I've been using telescopes since 1969 and only strated using binoculars this year because of really bad arthitis in my right hip. I always used to be happy I didn't take out my scopes too much, because astronomy can literally be a pain in the neck, butt, back and maybe knees. You have to be a bit of a contortionist with a hobby like astronomy.
I enjoy laying on my zero gravity chair and looking up at the sky with my 15 x 70 binos. I never laid down on the ground as a kid and looked up at the sky. I really missed out on something simple and yet really enjoyable. I can enjoy astronomy again with no pain. I really enjoy low power, wide angle viewing. I used to look for DSOs at 48 to 80x and then would use additional magnification once I found something that could use more magnification. The views at high power with a FOV of 20 or 30' don't compare to the low power wide angle views I'm getting. I can't wait to see the Andromeda Galaxy (M31) in a few months.
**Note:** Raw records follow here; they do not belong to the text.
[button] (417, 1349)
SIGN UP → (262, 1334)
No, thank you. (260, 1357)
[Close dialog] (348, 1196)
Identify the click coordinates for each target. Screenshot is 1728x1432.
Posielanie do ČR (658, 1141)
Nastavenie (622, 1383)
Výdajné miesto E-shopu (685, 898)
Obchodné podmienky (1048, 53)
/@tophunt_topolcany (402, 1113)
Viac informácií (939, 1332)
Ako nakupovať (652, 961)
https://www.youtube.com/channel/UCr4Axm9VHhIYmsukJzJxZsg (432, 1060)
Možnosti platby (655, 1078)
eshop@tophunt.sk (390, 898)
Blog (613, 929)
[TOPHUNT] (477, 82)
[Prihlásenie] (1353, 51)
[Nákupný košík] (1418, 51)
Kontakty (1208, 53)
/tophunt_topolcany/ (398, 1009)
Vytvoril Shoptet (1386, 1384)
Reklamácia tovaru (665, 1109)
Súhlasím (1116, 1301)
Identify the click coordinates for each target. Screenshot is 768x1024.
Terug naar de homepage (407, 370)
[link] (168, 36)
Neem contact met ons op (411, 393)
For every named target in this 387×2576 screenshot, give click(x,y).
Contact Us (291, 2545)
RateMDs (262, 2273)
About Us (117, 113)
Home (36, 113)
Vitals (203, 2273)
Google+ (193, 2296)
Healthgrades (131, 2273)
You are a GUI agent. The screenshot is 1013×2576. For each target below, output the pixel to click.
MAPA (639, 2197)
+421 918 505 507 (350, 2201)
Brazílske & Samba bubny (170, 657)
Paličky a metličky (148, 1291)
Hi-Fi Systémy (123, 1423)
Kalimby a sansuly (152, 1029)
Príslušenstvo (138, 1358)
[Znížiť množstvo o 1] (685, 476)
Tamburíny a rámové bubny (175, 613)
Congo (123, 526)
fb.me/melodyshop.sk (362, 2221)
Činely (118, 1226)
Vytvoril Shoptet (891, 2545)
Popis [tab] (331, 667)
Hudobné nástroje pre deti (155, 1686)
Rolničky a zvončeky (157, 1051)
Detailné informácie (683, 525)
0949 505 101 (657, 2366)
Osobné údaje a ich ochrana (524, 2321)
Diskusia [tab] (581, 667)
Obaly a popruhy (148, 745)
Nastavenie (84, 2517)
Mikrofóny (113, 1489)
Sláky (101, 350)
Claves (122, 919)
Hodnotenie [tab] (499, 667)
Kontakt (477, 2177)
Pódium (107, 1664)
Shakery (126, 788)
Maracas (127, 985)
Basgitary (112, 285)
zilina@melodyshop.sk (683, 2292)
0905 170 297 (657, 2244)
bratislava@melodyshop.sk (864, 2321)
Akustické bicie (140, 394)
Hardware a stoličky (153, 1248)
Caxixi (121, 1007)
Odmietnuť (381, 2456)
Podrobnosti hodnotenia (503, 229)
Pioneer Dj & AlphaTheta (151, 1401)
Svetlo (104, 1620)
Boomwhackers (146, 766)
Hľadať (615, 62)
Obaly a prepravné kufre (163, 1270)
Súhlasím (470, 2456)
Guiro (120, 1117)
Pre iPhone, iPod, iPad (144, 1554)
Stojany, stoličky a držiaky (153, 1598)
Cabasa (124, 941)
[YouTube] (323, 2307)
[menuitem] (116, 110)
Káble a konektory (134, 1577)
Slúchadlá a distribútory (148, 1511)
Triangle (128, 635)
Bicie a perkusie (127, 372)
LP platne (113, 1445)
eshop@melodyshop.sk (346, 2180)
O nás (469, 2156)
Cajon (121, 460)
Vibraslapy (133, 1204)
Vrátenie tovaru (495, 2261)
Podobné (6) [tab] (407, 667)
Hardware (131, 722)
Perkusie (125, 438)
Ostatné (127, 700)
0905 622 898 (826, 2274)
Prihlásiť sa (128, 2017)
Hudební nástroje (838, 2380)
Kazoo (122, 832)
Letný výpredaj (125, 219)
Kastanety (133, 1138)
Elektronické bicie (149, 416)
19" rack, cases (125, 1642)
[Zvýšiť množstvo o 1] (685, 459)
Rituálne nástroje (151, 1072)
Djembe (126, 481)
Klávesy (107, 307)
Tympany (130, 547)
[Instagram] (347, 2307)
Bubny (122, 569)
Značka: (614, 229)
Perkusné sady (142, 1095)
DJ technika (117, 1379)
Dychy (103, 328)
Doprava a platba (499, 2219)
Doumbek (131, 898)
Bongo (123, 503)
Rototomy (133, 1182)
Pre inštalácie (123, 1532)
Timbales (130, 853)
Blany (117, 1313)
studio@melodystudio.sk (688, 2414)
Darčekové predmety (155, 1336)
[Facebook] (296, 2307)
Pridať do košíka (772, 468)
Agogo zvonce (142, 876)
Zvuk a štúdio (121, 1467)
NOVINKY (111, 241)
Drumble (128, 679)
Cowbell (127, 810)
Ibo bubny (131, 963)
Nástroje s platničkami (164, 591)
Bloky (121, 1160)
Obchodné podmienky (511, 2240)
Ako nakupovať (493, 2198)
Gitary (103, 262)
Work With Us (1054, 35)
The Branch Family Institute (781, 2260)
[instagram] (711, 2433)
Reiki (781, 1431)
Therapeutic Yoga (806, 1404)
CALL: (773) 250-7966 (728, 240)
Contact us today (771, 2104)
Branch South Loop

I've viewed it many times in my scopes, but never in my binos. I also have never found M33, which is large and doesn't have much contrast in a scope. I'm hoping to get better views in my binos.
Although the Ring Nebula (M57) wasn't too hard to see in my 4.25" reflector and was even easier in my 10", it will be next to impossible to view in my 15 x 70 binos. Although it's bigger than Saturn, it is quite dim at 9+ mag. With the lighting conditions here and the fact that I can only see a full magnitude less than the 4.25", I would be amazed if I can make out M57. That will be tough, but I can't wait to try in about a month. M27 (the Dumbbell Nebula) should be easier at 8th mag and several times larger than M57.